Records provided =>
=== Section Start ===

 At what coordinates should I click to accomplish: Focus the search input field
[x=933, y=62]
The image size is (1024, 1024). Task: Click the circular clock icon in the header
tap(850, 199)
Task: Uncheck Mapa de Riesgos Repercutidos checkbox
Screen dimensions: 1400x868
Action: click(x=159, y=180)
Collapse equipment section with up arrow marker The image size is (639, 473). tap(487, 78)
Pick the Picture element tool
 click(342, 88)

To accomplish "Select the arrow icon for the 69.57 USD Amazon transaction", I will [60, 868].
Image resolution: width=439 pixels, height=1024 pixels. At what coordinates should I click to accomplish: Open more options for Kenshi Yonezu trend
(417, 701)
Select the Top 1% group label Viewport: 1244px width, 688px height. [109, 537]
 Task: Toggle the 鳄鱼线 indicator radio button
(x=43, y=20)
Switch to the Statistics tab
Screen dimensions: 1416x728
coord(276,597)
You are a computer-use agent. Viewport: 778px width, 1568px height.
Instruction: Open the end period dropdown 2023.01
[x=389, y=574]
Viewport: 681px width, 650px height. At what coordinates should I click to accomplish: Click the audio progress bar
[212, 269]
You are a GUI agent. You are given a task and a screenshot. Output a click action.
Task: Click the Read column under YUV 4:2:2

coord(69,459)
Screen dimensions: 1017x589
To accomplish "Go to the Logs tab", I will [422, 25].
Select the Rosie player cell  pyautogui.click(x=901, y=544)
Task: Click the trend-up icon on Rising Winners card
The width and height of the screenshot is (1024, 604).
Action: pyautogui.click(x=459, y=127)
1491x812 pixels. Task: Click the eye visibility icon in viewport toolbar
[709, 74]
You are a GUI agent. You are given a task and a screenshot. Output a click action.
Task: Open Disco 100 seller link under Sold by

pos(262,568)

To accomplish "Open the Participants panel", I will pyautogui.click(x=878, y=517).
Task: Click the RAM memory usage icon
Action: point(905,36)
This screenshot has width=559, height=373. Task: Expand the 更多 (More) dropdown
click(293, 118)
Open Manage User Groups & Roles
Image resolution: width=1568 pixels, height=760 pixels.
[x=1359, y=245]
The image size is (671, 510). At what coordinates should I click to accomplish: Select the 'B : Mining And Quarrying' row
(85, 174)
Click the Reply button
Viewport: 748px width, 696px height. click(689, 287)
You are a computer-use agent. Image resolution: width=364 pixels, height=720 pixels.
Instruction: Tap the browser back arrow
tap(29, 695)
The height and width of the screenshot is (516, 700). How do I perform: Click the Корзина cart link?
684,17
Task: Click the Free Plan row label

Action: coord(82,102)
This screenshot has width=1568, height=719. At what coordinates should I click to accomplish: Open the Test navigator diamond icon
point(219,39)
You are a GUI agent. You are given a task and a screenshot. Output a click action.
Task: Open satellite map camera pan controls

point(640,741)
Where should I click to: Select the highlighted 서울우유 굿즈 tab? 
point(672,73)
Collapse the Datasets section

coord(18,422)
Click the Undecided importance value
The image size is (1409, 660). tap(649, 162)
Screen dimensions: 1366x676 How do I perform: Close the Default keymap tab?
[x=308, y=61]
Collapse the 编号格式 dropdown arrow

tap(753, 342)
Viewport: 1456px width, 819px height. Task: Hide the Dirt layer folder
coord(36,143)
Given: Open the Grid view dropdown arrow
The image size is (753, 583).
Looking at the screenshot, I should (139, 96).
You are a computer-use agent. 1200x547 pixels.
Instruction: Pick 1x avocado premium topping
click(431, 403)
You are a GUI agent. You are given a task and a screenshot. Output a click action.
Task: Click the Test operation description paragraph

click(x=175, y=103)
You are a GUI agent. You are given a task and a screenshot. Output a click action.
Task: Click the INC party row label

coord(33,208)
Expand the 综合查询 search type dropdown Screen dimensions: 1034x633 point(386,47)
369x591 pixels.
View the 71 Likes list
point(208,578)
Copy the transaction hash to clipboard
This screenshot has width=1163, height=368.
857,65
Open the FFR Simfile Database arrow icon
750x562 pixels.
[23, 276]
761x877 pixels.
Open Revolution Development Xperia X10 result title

=== Section End ===

What needs to be done => Word for word, extract all the records.

Task solution =>
 At what coordinates should I click to accomplish: Focus the search input field
[x=933, y=62]
The image size is (1024, 1024). Task: Click the circular clock icon in the header
tap(850, 199)
Task: Uncheck Mapa de Riesgos Repercutidos checkbox
Screen dimensions: 1400x868
Action: click(x=159, y=180)
Collapse equipment section with up arrow marker The image size is (639, 473). tap(487, 78)
Pick the Picture element tool
 click(342, 88)

To accomplish "Select the arrow icon for the 69.57 USD Amazon transaction", I will [60, 868].
Image resolution: width=439 pixels, height=1024 pixels. At what coordinates should I click to accomplish: Open more options for Kenshi Yonezu trend
(417, 701)
Select the Top 1% group label Viewport: 1244px width, 688px height. [109, 537]
 Task: Toggle the 鳄鱼线 indicator radio button
(x=43, y=20)
Switch to the Statistics tab
Screen dimensions: 1416x728
coord(276,597)
You are a computer-use agent. Viewport: 778px width, 1568px height.
Instruction: Open the end period dropdown 2023.01
[x=389, y=574]
Viewport: 681px width, 650px height. At what coordinates should I click to accomplish: Click the audio progress bar
[212, 269]
You are a GUI agent. You are given a task and a screenshot. Output a click action.
Task: Click the Read column under YUV 4:2:2

coord(69,459)
Screen dimensions: 1017x589
To accomplish "Go to the Logs tab", I will [422, 25].
Select the Rosie player cell  pyautogui.click(x=901, y=544)
Task: Click the trend-up icon on Rising Winners card
The width and height of the screenshot is (1024, 604).
Action: pyautogui.click(x=459, y=127)
1491x812 pixels. Task: Click the eye visibility icon in viewport toolbar
[709, 74]
You are a GUI agent. You are given a task and a screenshot. Output a click action.
Task: Open Disco 100 seller link under Sold by

pos(262,568)

To accomplish "Open the Participants panel", I will pyautogui.click(x=878, y=517).
Task: Click the RAM memory usage icon
Action: point(905,36)
This screenshot has width=559, height=373. Task: Expand the 更多 (More) dropdown
click(293, 118)
Open Manage User Groups & Roles
Image resolution: width=1568 pixels, height=760 pixels.
[x=1359, y=245]
The image size is (671, 510). At what coordinates should I click to accomplish: Select the 'B : Mining And Quarrying' row
(85, 174)
Click the Reply button
Viewport: 748px width, 696px height. click(689, 287)
You are a computer-use agent. Image resolution: width=364 pixels, height=720 pixels.
Instruction: Tap the browser back arrow
tap(29, 695)
The height and width of the screenshot is (516, 700). How do I perform: Click the Корзина cart link?
684,17
Task: Click the Free Plan row label

Action: coord(82,102)
This screenshot has width=1568, height=719. At what coordinates should I click to accomplish: Open the Test navigator diamond icon
point(219,39)
You are a GUI agent. You are given a task and a screenshot. Output a click action.
Task: Open satellite map camera pan controls

point(640,741)
Where should I click to: Select the highlighted 서울우유 굿즈 tab? 
point(672,73)
Collapse the Datasets section

coord(18,422)
Click the Undecided importance value
The image size is (1409, 660). tap(649, 162)
Screen dimensions: 1366x676 How do I perform: Close the Default keymap tab?
[x=308, y=61]
Collapse the 编号格式 dropdown arrow

tap(753, 342)
Viewport: 1456px width, 819px height. Task: Hide the Dirt layer folder
coord(36,143)
Given: Open the Grid view dropdown arrow
The image size is (753, 583).
Looking at the screenshot, I should (139, 96).
You are a computer-use agent. 1200x547 pixels.
Instruction: Pick 1x avocado premium topping
click(431, 403)
You are a GUI agent. You are given a task and a screenshot. Output a click action.
Task: Click the Test operation description paragraph

click(x=175, y=103)
You are a GUI agent. You are given a task and a screenshot. Output a click action.
Task: Click the INC party row label

coord(33,208)
Expand the 综合查询 search type dropdown Screen dimensions: 1034x633 point(386,47)
369x591 pixels.
View the 71 Likes list
point(208,578)
Copy the transaction hash to clipboard
This screenshot has width=1163, height=368.
857,65
Open the FFR Simfile Database arrow icon
750x562 pixels.
[23, 276]
761x877 pixels.
Open Revolution Development Xperia X10 result title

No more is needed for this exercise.